[TASK TO COMPLETE] The word "Search" marks the lines you need; copy each of them from the data.

════════════════

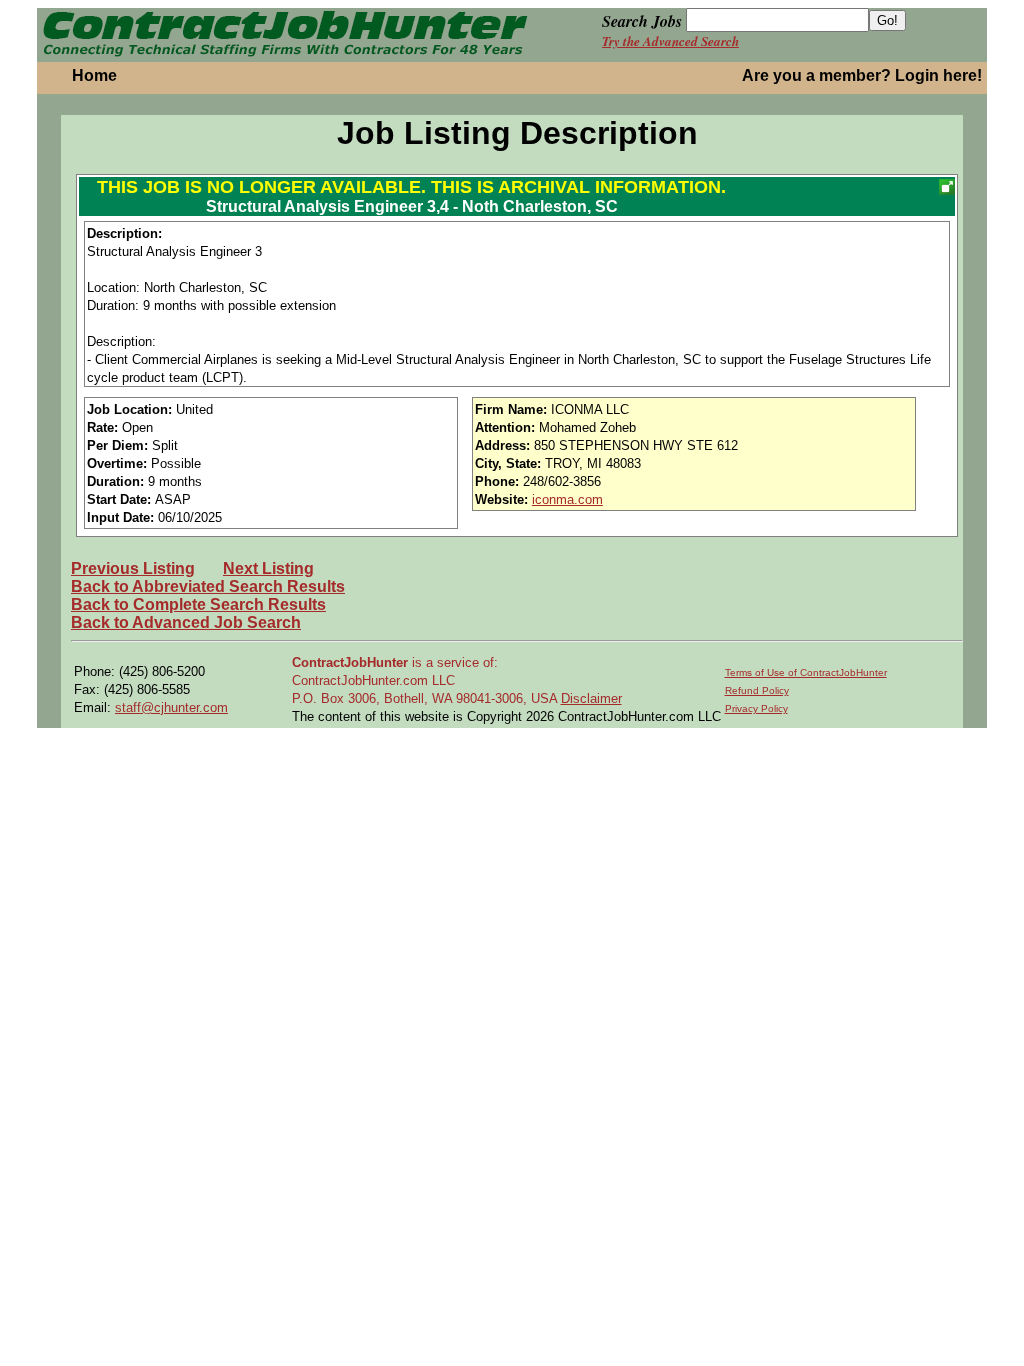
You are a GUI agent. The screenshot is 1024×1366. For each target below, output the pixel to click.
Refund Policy (757, 690)
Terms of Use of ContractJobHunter (806, 672)
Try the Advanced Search (670, 41)
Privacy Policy (756, 708)
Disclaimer (591, 698)
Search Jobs (642, 21)
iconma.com (567, 499)
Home (94, 75)
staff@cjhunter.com (171, 707)
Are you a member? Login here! (862, 75)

════════════════

[TASK RESPONSE]
Try the Advanced Search (670, 41)
Search Jobs (642, 21)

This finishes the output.